A quei pochi di voi che non hanno ancora bruciato il tasto 5 sul telecomando sarà capitato di ammirare uno dei prodotti più impressionanti di casa Mediaset: “Il Peccato e la Vergogna”.
Per chi non lo avesse visto, il titolo riassume alla perfezione i contenuti (ma anche la forma) della serie tv, impreziosita dalla recitazione di Emanuela Arcuri e Gabriel Garko. Riassunto: durante la Seconda Guerra Mondiale lei si fa ingravidare da un partigiano sposato e poi da Gabriel Garko, fascista pazzo e ossessionato dai vestiti alla moda. Sorvolando sulla plausibilità dello sfondo storico, sono da ricordare i dialoghi neorealisti (i reiterati “mortacci tua” della Arcuri) e la maestria con cui l’aitante Garko prima si spaccia per prigioniero di Auschwitz e poi diventa invisibile grazie a dei baffetti magici. Ma la questione è un’altra, chi è il miserabile target di questo scempio a puntate? È presto detto, Garko si vanta di aver interpretato così bene il ruolo del cattivo psicopatico da aver ricevuto minacce di morte e subito un’aggressione. Una signora gli ha sfasciato la macchina con un cric urlando di lasciare in pace la Arcuri e un gruppo di fan è entrato a casa sua di notte per fargli la festa, ma la sorpresa non è riuscita.

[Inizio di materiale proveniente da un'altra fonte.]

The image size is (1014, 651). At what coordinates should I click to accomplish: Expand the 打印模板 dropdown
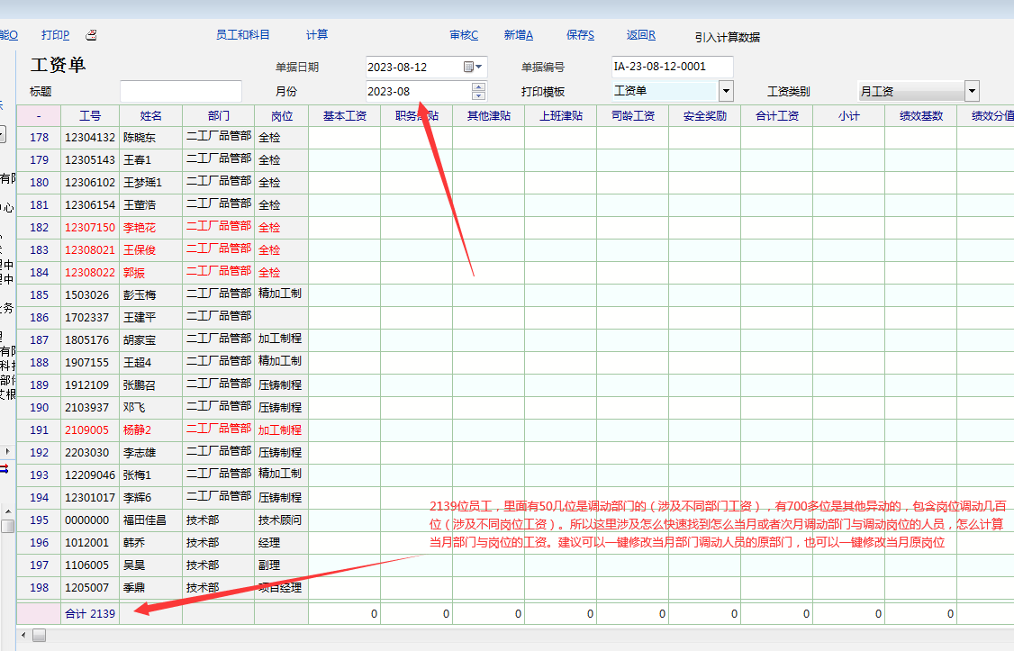(726, 91)
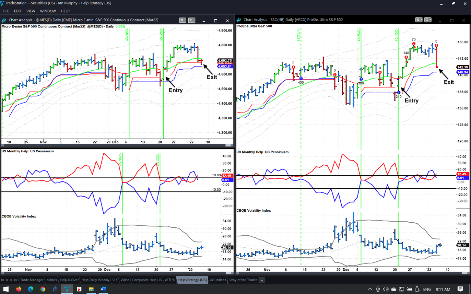Open the VIEW menu

pos(31,11)
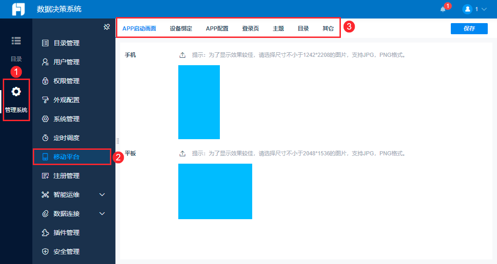Open the user account dropdown arrow

pos(484,9)
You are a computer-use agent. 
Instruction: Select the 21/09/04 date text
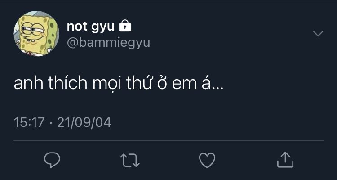click(84, 122)
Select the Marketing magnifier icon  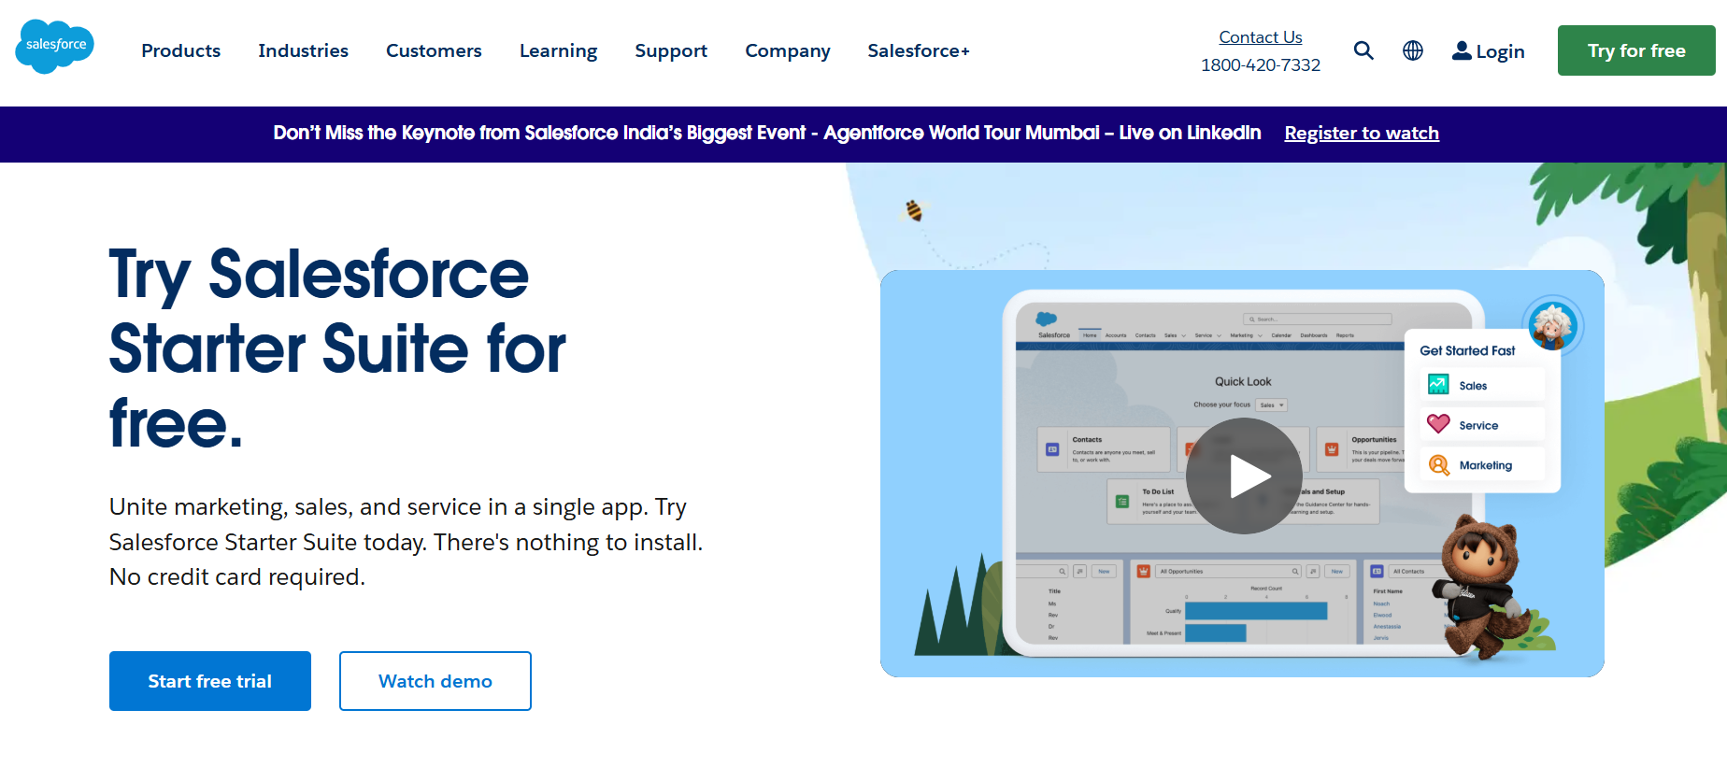coord(1439,464)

La tv era sintonizzata anche a casa di Elisabetta Scala, vicepresidente del Moige (Movimento Ostruzionista Italiano Genitori Ebeti), la quale ha denunciato la seconda serie (sì, esiste una seconda serie) al Comitato Media e Minori. Le scene incriminate riguardano il figlio partigiano della Arcuri che vuole uccidere il fratellastro fascista ancora in culla, prima col ferro da stiro, poi dandogli fuoco. Questo è un campione selezionato del pubblico della fiction, dalla quale, ne siamo certi, si sono tenuti alla larga tutti i minori con il pollice opponibile.